- Material for the task -
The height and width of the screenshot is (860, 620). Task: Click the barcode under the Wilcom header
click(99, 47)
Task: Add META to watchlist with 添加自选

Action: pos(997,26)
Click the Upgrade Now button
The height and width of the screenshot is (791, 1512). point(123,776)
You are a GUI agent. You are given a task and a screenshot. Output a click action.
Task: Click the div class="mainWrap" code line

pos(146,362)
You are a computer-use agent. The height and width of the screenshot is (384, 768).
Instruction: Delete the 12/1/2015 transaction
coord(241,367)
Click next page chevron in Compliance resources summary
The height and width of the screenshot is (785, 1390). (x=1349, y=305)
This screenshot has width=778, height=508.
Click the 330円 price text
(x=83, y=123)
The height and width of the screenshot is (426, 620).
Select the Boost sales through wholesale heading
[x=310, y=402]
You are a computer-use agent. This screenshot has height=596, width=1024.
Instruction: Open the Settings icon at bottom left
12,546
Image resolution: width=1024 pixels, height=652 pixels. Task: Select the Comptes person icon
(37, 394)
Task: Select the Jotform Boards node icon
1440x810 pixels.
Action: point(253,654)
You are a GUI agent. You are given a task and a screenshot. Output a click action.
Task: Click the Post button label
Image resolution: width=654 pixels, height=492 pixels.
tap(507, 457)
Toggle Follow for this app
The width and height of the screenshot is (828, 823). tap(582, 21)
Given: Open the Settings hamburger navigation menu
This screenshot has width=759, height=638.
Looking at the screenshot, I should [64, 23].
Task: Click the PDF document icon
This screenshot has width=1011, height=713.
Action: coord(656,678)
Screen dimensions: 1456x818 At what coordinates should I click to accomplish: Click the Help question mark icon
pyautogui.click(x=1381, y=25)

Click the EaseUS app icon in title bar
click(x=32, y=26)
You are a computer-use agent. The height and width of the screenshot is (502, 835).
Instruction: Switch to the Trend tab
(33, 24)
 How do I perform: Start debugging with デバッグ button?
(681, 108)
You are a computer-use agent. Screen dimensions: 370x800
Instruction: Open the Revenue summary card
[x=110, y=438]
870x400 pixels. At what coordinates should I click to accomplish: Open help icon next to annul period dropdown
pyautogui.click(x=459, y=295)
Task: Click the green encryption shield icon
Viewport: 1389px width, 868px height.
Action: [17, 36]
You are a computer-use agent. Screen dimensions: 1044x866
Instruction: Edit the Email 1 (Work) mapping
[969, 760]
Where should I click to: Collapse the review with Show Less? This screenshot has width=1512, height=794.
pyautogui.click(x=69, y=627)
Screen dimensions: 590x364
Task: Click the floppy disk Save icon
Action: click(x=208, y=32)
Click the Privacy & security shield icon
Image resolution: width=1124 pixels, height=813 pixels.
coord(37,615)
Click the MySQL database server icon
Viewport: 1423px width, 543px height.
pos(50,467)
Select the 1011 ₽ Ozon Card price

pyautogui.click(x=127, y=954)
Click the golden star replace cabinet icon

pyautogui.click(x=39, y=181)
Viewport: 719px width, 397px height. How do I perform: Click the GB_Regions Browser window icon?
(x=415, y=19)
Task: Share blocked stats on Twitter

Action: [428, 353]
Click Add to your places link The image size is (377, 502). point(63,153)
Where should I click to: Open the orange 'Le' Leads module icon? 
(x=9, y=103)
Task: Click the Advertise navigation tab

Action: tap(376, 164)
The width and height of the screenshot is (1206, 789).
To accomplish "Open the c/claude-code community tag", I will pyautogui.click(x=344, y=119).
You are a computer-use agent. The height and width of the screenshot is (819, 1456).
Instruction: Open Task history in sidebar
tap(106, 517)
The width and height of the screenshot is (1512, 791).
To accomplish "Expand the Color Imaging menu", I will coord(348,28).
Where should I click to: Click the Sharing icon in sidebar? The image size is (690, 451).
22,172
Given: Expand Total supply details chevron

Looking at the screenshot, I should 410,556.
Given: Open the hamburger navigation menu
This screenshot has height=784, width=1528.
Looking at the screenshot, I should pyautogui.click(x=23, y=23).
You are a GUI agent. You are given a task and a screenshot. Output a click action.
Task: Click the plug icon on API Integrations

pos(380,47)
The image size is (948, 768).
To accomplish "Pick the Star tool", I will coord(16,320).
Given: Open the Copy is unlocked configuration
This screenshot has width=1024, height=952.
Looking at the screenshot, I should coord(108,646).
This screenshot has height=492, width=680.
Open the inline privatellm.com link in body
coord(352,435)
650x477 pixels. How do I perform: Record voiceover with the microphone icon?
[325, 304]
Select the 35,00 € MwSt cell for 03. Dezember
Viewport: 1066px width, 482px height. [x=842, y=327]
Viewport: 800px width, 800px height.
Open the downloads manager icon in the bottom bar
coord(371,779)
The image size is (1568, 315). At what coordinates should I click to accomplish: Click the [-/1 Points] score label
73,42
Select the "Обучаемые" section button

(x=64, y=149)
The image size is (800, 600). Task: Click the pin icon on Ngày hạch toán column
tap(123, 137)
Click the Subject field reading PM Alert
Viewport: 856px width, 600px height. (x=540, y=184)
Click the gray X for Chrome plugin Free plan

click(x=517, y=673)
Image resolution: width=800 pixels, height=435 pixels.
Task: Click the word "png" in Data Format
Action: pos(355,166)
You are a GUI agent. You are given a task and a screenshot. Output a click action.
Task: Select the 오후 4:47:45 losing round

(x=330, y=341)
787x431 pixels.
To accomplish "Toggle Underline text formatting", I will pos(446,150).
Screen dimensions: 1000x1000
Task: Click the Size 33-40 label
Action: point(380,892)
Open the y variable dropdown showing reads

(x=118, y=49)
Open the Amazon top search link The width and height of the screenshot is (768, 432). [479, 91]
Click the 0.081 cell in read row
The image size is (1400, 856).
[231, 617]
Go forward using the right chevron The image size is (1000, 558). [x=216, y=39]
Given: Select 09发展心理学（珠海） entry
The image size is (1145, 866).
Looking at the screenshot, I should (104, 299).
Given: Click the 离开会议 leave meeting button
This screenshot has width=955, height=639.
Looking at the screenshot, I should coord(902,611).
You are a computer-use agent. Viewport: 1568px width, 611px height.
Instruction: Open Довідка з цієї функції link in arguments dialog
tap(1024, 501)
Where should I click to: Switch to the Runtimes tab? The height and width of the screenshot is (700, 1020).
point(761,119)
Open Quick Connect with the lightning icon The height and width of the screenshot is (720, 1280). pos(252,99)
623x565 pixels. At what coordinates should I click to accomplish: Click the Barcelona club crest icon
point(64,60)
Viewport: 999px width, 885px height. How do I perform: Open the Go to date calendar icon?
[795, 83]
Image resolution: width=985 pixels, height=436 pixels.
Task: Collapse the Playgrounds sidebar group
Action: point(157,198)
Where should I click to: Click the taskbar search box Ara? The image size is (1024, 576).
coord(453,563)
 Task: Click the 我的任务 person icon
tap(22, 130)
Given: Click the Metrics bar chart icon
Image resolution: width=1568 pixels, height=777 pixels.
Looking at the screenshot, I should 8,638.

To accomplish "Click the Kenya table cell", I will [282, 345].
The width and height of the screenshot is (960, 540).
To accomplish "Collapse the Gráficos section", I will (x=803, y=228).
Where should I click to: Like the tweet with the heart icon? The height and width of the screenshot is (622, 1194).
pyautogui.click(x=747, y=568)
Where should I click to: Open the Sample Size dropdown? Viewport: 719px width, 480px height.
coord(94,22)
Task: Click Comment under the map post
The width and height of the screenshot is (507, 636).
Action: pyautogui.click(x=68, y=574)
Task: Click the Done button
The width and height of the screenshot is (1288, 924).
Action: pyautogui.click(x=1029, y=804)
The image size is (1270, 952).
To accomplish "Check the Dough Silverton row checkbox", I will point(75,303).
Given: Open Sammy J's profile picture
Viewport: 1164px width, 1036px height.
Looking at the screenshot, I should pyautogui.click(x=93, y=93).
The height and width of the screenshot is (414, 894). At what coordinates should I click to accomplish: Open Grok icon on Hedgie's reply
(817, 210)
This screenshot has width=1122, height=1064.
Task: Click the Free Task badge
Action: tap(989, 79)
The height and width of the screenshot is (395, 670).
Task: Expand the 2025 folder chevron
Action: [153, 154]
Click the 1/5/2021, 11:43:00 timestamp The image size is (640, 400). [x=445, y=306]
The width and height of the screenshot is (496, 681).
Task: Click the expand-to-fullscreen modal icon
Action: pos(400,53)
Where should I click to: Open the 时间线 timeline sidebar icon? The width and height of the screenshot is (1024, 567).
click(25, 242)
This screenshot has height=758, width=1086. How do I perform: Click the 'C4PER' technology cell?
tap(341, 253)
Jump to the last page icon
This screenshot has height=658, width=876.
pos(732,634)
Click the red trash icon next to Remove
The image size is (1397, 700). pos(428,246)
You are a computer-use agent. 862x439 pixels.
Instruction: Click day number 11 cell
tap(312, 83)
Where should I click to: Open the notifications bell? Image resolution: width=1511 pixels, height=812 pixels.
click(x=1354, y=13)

- Description of the task -
Report all lines in the listing above that contain the word "menu".

- Result -
Given: Open the Settings hamburger navigation menu
To accomplish "Expand the Color Imaging menu", I will coord(348,28).
Given: Open the hamburger navigation menu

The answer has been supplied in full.